October 30, 1997 Vol. 337 No. 18
血漿有機塩素濃度と乳癌のリスク
PLASMA ORGANOCHLORINE LEVELS AND THE RISK OF BREAST CANCER
D.J. HUNTER AND OTHERS
殺虫剤や産業化学物質中の有機塩素などの「環境エストロゲン」への曝露は,乳癌発生率の増加の原因とされてきた.いくつかの試験により,乳癌患者では対照者より 1,1-ジクロロ-2,2-ビス(p-クロロフェニル)エチレン(DDE)およびポリ塩化ビフェニル(PCB)の血中濃度が高いことが報告されている.
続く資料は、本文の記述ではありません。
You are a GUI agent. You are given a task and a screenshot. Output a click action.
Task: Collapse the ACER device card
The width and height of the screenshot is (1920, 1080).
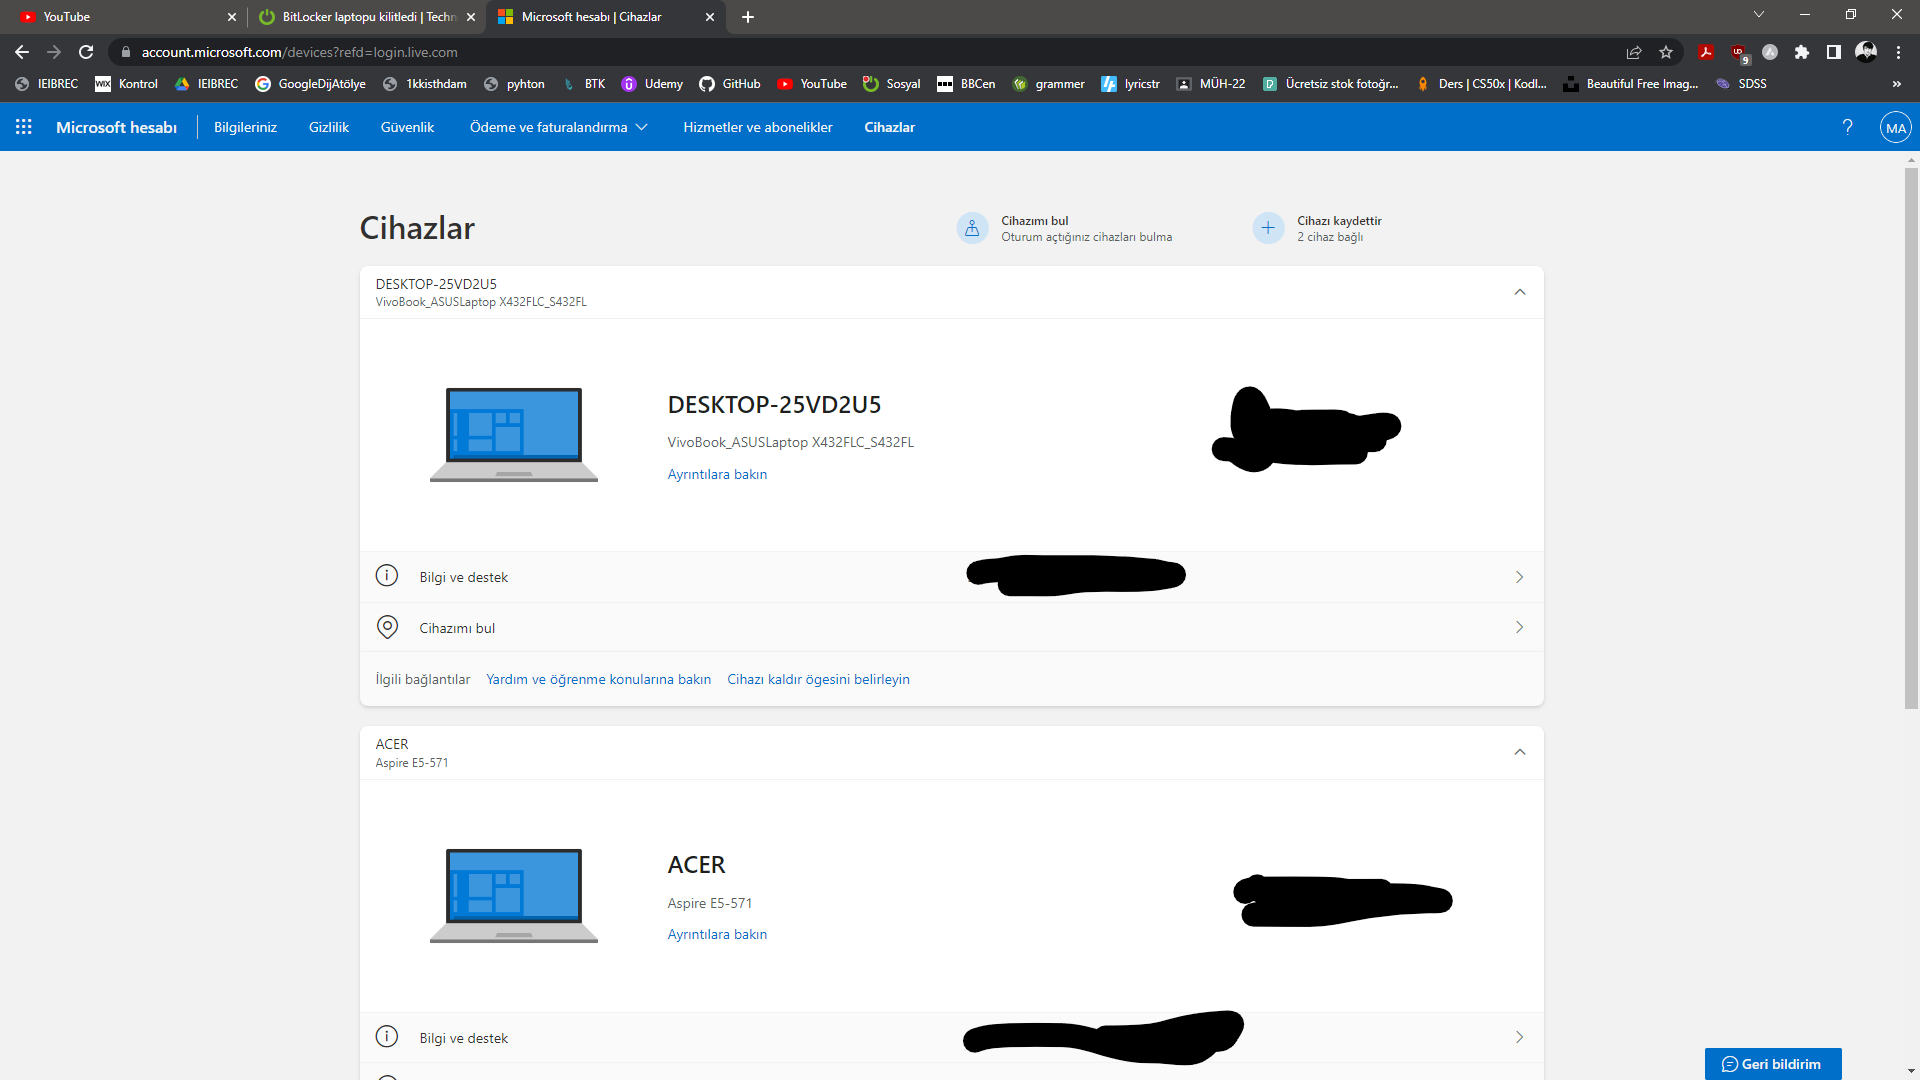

1989 年または 1990 年に血液サンプルを提供し,その後 1992 年 6 月 1 日までに乳癌と診断された女性 240 人の DDE と PCB の血漿中濃度をプロスペクティブに測定した.これらの値を,乳癌を発症しなかったマッチした対照女性の測定値と比較した.DDE に関するデータは 236 組について入手でき,PCB に関するデータは 230 組について入手できた.
DDE の濃度の中央値は,症例患者では対照患者より低く(4.71 ppb 対 5.35 ppb,p=0.14),PCB の濃度の中央値についても同様であった(4.49 ppb 対 4.68 ppb,p=0.72).曝露が最高五分位の女性の乳癌の多変量相対リスクは,最低五分位の女性と比較して,DDE に関して 0.72(95%信頼区間,0.37~1.40),PCB に関して 0.66(95%信頼区間,0.32~1.37)であった.DDE および PCB の双方への高濃度曝露は,乳癌リスクを低下させたが,これは有意でなかった(DDE と PCB の双方への曝露が最高五分位の女性の,最低五分位の女性と比較した相対リスク,0.43;95%信頼区間,0.13~1.44).
2,2-ビス(p-クロロフェニル)-1,1,1-トリクロロエタン(DDT)および PCB への曝露は乳癌のリスクを増加させるという仮説を,われわれのデータは支持しない.